Personal information
- Born: August 19, 1968 (age 58) Winter Park, Florida, U.S.

Career information
- High school: Winter Park
- College: Concord (1987–1990)

Career history

Playing
- Orlando Predators (1991–1995);

Coaching
- Concord (1991) Student assistant; Augusta Stallions (2000) Defensive coordinator; Tennessee Valley Vipers (2001) Head coach; Carolina Cobras (2002) Defensive coordinator; Orlando Predators (2003–2005) Secondary coach; Philadelphia Soul (2006–2008) Head coach; Orlando Predators (2012) Head coach; Washington Redskins (2014) Special projects; Washington Redskins (2015–2016) Special projects & assistant special teams coach; Washington Redskins (2017–2019) Assistant special teams coach;

Operations
- Tennessee Valley Vipers (2001) Director of football operations; Orlando Predators (2003–2005) Director of player personnel; Florida Tuskers (2009–2010) Director of player personnel; Virginia Destroyers (2011) Director of player personnel; Philadelphia Eagles (2013) Scout;

Awards and highlights
- ArenaBowl champion (2008);

= Bret Munsey =

American football player and coach (born 1968)

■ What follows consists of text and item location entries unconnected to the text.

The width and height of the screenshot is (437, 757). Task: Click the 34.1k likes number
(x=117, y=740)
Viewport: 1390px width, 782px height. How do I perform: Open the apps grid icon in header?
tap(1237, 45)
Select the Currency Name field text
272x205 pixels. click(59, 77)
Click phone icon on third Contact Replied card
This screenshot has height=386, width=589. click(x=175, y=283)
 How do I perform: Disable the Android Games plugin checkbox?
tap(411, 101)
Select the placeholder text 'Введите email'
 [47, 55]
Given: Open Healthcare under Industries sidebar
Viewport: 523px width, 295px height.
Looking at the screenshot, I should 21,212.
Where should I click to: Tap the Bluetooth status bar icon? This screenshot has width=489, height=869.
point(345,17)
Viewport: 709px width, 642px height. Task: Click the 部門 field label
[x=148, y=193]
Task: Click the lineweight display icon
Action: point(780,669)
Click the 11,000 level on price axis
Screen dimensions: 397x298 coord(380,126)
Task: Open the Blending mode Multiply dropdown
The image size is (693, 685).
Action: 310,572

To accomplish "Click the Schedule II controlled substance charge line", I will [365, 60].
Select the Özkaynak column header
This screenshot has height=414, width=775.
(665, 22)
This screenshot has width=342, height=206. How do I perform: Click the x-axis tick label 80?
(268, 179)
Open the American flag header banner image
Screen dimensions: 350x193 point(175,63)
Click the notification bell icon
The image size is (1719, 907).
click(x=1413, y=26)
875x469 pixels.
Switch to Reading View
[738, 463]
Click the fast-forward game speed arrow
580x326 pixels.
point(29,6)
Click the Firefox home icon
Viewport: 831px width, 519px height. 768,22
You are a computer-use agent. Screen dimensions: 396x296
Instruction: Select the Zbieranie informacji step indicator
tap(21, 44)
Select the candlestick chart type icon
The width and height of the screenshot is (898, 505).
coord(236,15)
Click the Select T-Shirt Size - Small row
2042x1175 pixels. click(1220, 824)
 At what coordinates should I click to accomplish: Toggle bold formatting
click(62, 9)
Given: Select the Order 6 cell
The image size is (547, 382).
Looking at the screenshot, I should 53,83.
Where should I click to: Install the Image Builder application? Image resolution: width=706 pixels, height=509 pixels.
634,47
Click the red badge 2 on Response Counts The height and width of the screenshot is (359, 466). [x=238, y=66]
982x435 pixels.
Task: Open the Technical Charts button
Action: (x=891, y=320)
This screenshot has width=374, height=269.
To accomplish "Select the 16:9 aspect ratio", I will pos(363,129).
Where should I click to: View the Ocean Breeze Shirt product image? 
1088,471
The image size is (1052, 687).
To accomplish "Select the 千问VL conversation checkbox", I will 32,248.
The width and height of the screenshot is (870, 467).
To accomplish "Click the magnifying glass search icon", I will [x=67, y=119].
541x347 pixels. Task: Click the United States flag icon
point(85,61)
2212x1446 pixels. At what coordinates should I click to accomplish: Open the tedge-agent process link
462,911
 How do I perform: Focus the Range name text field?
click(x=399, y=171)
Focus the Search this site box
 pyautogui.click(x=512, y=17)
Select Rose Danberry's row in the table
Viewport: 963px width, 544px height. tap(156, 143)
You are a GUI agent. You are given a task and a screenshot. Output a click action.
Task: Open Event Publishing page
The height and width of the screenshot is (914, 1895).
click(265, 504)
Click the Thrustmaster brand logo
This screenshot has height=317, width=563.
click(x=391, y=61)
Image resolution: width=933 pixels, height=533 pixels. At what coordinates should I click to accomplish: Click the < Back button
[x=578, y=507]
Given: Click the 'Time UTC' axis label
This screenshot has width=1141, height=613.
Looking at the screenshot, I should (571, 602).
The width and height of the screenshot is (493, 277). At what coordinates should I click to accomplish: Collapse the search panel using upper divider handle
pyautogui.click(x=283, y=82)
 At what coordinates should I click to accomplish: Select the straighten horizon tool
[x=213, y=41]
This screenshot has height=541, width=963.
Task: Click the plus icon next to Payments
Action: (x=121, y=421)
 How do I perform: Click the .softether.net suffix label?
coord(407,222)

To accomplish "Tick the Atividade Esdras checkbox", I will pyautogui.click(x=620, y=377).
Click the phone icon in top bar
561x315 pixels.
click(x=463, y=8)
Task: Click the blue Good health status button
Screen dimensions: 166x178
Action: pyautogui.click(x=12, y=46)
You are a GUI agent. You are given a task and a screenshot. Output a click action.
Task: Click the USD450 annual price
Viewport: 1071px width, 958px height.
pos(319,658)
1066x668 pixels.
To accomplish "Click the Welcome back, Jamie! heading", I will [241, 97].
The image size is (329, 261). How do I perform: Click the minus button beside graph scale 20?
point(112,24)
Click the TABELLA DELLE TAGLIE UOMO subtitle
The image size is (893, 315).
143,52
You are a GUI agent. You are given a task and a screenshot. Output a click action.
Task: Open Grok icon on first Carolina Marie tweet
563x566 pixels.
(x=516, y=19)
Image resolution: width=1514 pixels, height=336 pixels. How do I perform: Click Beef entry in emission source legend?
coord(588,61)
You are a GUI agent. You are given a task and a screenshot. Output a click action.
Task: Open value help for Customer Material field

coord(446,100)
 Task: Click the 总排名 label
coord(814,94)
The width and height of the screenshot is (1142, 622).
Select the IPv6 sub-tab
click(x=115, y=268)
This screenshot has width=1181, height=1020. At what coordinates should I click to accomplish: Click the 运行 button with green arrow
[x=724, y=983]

Bret Munsey (born August 19, 1968) is an American former football coach, executive, and player. He was an assistant coach for the Washington Redskins of the National Football League. Previously, he was the head coach for the Orlando Predators and Philadelphia Soul of the Arena Football League (AFL), and also an executive for the Florida Tuskers and Virginia Destroyers of the United Football League, among other teams. He played college football as a wide receiver for Concord University, and played wide receiver and defensive back for the Orlando Predators.

==Playing career==

===College years===
After graduating from Winter Park High School, Munsey played college football for Concord Mountain Lions football as a wide receiver, where he was a four-year starter and letterman. He led his team in receiving three of those years and was an All-West Virginia Intercollegiate Athletic Conference selection.

===Arena Football League===
Munsey played wide receiver and defensive back for the Orlando Predators from 1991 to 1995.

==Coaching career==
Munsey began his coaching career as the defensive coordinator of the Augusta Stallions of af2 in 2000. He helped the Stallions to a 13–3 record and an American Conference Championship. In 2001, Munsey became the head coach and director of football operations for the Tennessee Valley Vipers of af2. He resigned after a highly successful 2001 season to become the defensive coordinator of the Carolina Cobras of the Arena Football League. Munsey led the Philadelphia Soul to the Arena Bowl Championship in 2008.

Munsey was named the head coach of the Orlando Predators on August 19, 2011. After the Predators went 4–14 in the season, missing the playoffs for the first time since , Munsey was released by the team.

Munsey was hired on June 19, 2013, by the Philadelphia Eagles as a scout. In 2014, Munsey was hired by former AFL and UFL colleague Jay Gruden, the new head coach of the Washington Redskins, to join the Redskins coaching staff, working on special projects. His job title expanded to include assistant special teams coach starting in the 2015 season. In 2017, his job title was changed solely to assistant special teams coach, reflecting the departure of assistant special teams coach Bradford Banta. Munsey was not retained by new head coach Ron Rivera after the 2019 season in which the Redskins went 3–13 and saw a complete staff overhaul.